_Set tasks:_
1. Translate this sentence from the taxidermy forum thread into Spanish: "I like a deer with fight marks."
2. Write out the passage of the taxidermy forum thread between "## DeltaBoy" and "same thing... :-?", inclusive, with no changes.

_Document section:_

# Michelles Taxidermy Mounts



## Michelles_Taxidermy

Here are a few pictures of some of my Mounts.


----------



## Michelles_Taxidermy




----------



## Lance_M.

nice


----------



## greenheadfallon

:beer:


----------



## Ranger_Compact

That second mount is a beaut, I've never seen one like that before.


----------



## Madison

Nice mounts.. What are the patchy spots on the last two mounts caused from?? Looks like the deer were shedding or something..


----------



## Rick Acker

Deer Master...I like! Nice work!


----------



## DeltaBoy

Madison said:


> Nice mounts.. What are the patchy spots on the last two mounts caused from?? Looks like the deer were shedding or something..


I was wondering the same thing... :-?

IMO... I don't think I could look at a deer with a spotty hide.


----------



## bullocklabradors

Nice Job!

Take Care,

Travis R. Bullock


----------



## Michelles_Taxidermy

The last 2 pictures are of the same deer. Those marks are from fighting with ither deer. They can also be caused by deer that hang out in this brush. It's natural to see deer doen here with those kinda marks. Deer don't get thing coats of hair in the winter like up north. Fight marks show up a lot more and their is not a whole lot that can be done about it. I like a deer with fight marks. It's natural.


----------



## WingedShooter7

awesome mount i like the one of the doe being ive never seen a doe mount before


----------



## Fossilman

Nice,really nice..................Where you out of??????????
Do you do fish mounts too????


----------



## bigpaws

Yeah I want to have my doe mounted like that one! :beer:


----------

_Supplied material:_

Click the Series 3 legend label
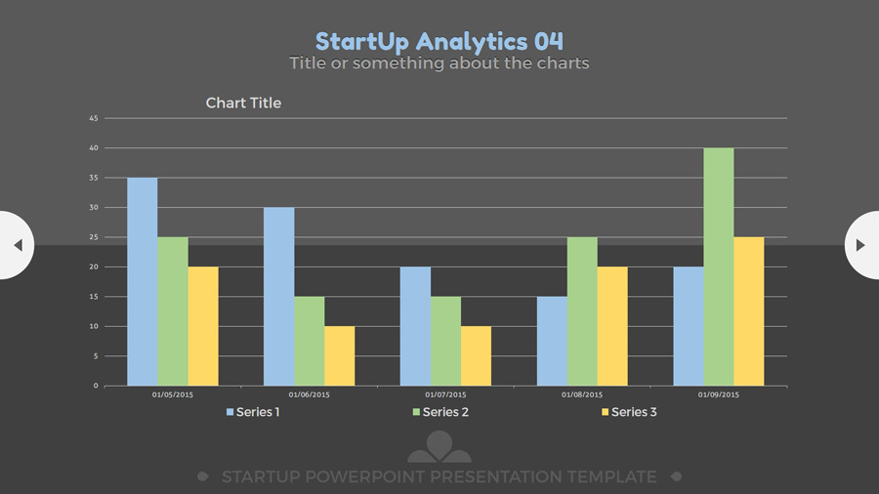The image size is (879, 494). tap(634, 412)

_Solutions by task:_
1. Me gusta un ciervo con marcas de pelea.

2.
## DeltaBoy

Madison said:


> Nice mounts.. What are the patchy spots on the last two mounts caused from?? Looks like the deer were shedding or something..


I was wondering the same thing... :-?